Set problem.
Format every line of the material below as a JSON list of strings, one string per line, leaving out blank lines.

+ + + + +

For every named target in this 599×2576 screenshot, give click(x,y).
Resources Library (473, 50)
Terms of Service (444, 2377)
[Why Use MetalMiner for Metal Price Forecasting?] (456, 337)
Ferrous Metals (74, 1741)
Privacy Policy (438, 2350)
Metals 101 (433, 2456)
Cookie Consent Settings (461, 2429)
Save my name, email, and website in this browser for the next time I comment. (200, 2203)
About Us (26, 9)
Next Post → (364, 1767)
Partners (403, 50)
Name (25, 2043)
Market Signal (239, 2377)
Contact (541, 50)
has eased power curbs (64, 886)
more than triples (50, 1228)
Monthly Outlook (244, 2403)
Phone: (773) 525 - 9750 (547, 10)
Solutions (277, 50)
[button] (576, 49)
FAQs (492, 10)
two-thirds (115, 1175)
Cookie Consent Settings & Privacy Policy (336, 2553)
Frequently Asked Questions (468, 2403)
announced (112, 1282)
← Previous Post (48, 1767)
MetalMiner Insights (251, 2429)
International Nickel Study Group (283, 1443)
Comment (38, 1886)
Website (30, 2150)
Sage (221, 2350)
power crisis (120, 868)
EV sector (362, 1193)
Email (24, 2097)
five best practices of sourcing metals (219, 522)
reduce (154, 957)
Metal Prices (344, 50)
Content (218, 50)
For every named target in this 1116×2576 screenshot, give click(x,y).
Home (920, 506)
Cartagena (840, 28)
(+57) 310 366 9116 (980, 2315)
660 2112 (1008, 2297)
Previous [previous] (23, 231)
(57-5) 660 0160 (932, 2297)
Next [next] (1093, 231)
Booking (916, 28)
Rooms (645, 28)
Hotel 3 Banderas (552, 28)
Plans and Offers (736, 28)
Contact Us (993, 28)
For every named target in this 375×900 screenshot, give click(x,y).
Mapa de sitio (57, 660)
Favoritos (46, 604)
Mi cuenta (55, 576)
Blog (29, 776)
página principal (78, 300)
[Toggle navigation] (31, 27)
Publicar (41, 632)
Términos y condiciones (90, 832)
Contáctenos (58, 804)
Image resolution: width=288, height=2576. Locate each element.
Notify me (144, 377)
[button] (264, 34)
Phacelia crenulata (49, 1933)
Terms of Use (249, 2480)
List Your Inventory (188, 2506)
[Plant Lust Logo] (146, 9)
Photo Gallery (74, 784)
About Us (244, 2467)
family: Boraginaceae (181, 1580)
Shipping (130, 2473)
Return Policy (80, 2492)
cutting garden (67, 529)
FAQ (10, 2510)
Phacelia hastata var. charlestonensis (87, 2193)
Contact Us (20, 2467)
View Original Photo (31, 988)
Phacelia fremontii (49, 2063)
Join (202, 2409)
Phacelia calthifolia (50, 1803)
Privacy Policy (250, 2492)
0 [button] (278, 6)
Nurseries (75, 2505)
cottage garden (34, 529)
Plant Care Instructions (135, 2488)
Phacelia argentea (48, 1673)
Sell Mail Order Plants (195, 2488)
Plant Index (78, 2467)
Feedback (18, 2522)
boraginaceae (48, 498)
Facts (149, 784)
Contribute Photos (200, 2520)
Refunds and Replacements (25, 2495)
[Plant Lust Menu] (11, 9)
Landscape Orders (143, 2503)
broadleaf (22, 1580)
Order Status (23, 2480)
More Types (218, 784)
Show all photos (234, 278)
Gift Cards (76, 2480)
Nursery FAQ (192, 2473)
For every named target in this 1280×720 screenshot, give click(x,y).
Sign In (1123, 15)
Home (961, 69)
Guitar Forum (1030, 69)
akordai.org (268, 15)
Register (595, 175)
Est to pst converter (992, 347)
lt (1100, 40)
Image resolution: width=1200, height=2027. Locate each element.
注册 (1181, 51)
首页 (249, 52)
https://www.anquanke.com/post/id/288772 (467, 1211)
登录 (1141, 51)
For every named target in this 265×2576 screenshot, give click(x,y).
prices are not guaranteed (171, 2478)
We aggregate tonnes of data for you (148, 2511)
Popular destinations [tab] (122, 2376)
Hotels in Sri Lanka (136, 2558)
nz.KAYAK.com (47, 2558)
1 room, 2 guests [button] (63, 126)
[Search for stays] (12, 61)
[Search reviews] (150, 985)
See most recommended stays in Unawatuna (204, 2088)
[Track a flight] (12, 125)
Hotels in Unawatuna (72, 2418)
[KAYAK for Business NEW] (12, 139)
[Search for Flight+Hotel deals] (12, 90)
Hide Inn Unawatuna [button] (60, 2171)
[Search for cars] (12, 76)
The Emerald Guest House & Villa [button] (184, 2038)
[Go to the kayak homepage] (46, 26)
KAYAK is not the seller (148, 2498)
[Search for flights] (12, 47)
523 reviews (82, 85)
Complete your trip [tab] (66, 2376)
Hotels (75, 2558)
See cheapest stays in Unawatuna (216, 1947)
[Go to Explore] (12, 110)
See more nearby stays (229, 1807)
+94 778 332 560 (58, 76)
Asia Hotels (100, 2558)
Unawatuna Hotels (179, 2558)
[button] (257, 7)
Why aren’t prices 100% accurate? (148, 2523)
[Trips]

+ + + + +

Answer below.
[
  "For every named target in this 599×2576 screenshot, give click(x,y).",
  "Resources Library (473, 50)",
  "Terms of Service (444, 2377)",
  "[Why Use MetalMiner for Metal Price Forecasting?] (456, 337)",
  "Ferrous Metals (74, 1741)",
  "Privacy Policy (438, 2350)",
  "Metals 101 (433, 2456)",
  "Cookie Consent Settings (461, 2429)",
  "Save my name, email, and website in this browser for the next time I comment. (200, 2203)",
  "About Us (26, 9)",
  "Next Post → (364, 1767)",
  "Partners (403, 50)",
  "Name (25, 2043)",
  "Market Signal (239, 2377)",
  "Contact (541, 50)",
  "has eased power curbs (64, 886)",
  "more than triples (50, 1228)",
  "Monthly Outlook (244, 2403)",
  "Phone: (773) 525 - 9750 (547, 10)",
  "Solutions (277, 50)",
  "[button] (576, 49)",
  "FAQs (492, 10)",
  "two-thirds (115, 1175)",
  "Cookie Consent Settings & Privacy Policy (336, 2553)",
  "Frequently Asked Questions (468, 2403)",
  "announced (112, 1282)",
  "← Previous Post (48, 1767)",
  "MetalMiner Insights (251, 2429)",
  "International Nickel Study Group (283, 1443)",
  "Comment (38, 1886)",
  "Website (30, 2150)",
  "Sage (221, 2350)",
  "power crisis (120, 868)",
  "EV sector (362, 1193)",
  "Email (24, 2097)",
  "five best practices of sourcing metals (219, 522)",
  "reduce (154, 957)",
  "Metal Prices (344, 50)",
  "Content (218, 50)",
  "For every named target in this 1116×2576 screenshot, give click(x,y).",
  "Home (920, 506)",
  "Cartagena (840, 28)",
  "(+57) 310 366 9116 (980, 2315)",
  "660 2112 (1008, 2297)",
  "Previous [previous] (23, 231)",
  "(57-5) 660 0160 (932, 2297)",
  "Next [next] (1093, 231)",
  "Booking (916, 28)",
  "Rooms (645, 28)",
  "Hotel 3 Banderas (552, 28)",
  "Plans and Offers (736, 28)",
  "Contact Us (993, 28)",
  "For every named target in this 375×900 screenshot, give click(x,y).",
  "Mapa de sitio (57, 660)",
  "Favoritos (46, 604)",
  "Mi cuenta (55, 576)",
  "Blog (29, 776)",
  "página principal (78, 300)",
  "[Toggle navigation] (31, 27)",
  "Publicar (41, 632)",
  "Términos y condiciones (90, 832)",
  "Contáctenos (58, 804)",
  "Image resolution: width=288, height=2576. Locate each element.",
  "Notify me (144, 377)",
  "[button] (264, 34)",
  "Phacelia crenulata (49, 1933)",
  "Terms of Use (249, 2480)",
  "List Your Inventory (188, 2506)",
  "[Plant Lust Logo] (146, 9)",
  "Photo Gallery (74, 784)",
  "About Us (244, 2467)",
  "family: Boraginaceae (181, 1580)",
  "Shipping (130, 2473)",
  "Return Policy (80, 2492)",
  "cutting garden (67, 529)",
  "FAQ (10, 2510)",
  "Phacelia hastata var. charlestonensis (87, 2193)",
  "Contact Us (20, 2467)",
  "View Original Photo (31, 988)",
  "Phacelia fremontii (49, 2063)",
  "Join (202, 2409)",
  "Phacelia calthifolia (50, 1803)",
  "Privacy Policy (250, 2492)",
  "0 [button] (278, 6)",
  "Nurseries (75, 2505)",
  "cottage garden (34, 529)",
  "Plant Care Instructions (135, 2488)",
  "Phacelia argentea (48, 1673)",
  "Sell Mail Order Plants (195, 2488)",
  "Plant Index (78, 2467)",
  "Feedback (18, 2522)",
  "boraginaceae (48, 498)",
  "Facts (149, 784)",
  "Contribute Photos (200, 2520)",
  "Refunds and Replacements (25, 2495)",
  "[Plant Lust Menu] (11, 9)",
  "Landscape Orders (143, 2503)",
  "broadleaf (22, 1580)",
  "Order Status (23, 2480)",
  "More Types (218, 784)",
  "Show all photos (234, 278)",
  "Gift Cards (76, 2480)",
  "Nursery FAQ (192, 2473)",
  "For every named target in this 1280×720 screenshot, give click(x,y).",
  "Sign In (1123, 15)",
  "Home (961, 69)",
  "Guitar Forum (1030, 69)",
  "akordai.org (268, 15)",
  "Register (595, 175)",
  "Est to pst converter (992, 347)",
  "lt (1100, 40)",
  "Image resolution: width=1200, height=2027. Locate each element.",
  "注册 (1181, 51)",
  "首页 (249, 52)",
  "https://www.anquanke.com/post/id/288772 (467, 1211)",
  "登录 (1141, 51)",
  "For every named target in this 265×2576 screenshot, give click(x,y).",
  "prices are not guaranteed (171, 2478)",
  "We aggregate tonnes of data for you (148, 2511)",
  "Popular destinations [tab] (122, 2376)",
  "Hotels in Sri Lanka (136, 2558)",
  "nz.KAYAK.com (47, 2558)",
  "1 room, 2 guests [button] (63, 126)",
  "[Search for stays] (12, 61)",
  "[Search reviews] (150, 985)",
  "See most recommended stays in Unawatuna (204, 2088)",
  "[Track a flight] (12, 125)",
  "Hotels in Unawatuna (72, 2418)",
  "[KAYAK for Business NEW] (12, 139)",
  "[Search for Flight+Hotel deals] (12, 90)",
  "Hide Inn Unawatuna [button] (60, 2171)",
  "[Search for cars] (12, 76)",
  "The Emerald Guest House & Villa [button] (184, 2038)",
  "[Go to the kayak homepage] (46, 26)",
  "KAYAK is not the seller (148, 2498)",
  "[Search for flights] (12, 47)",
  "523 reviews (82, 85)",
  "Complete your trip [tab] (66, 2376)",
  "Hotels (75, 2558)",
  "See cheapest stays in Unawatuna (216, 1947)",
  "[Go to Explore] (12, 110)",
  "See more nearby stays (229, 1807)",
  "+94 778 332 560 (58, 76)",
  "Asia Hotels (100, 2558)",
  "Unawatuna Hotels (179, 2558)",
  "[button] (257, 7)",
  "Why aren’t prices 100% accurate? (148, 2523)",
  "[Trips]"
]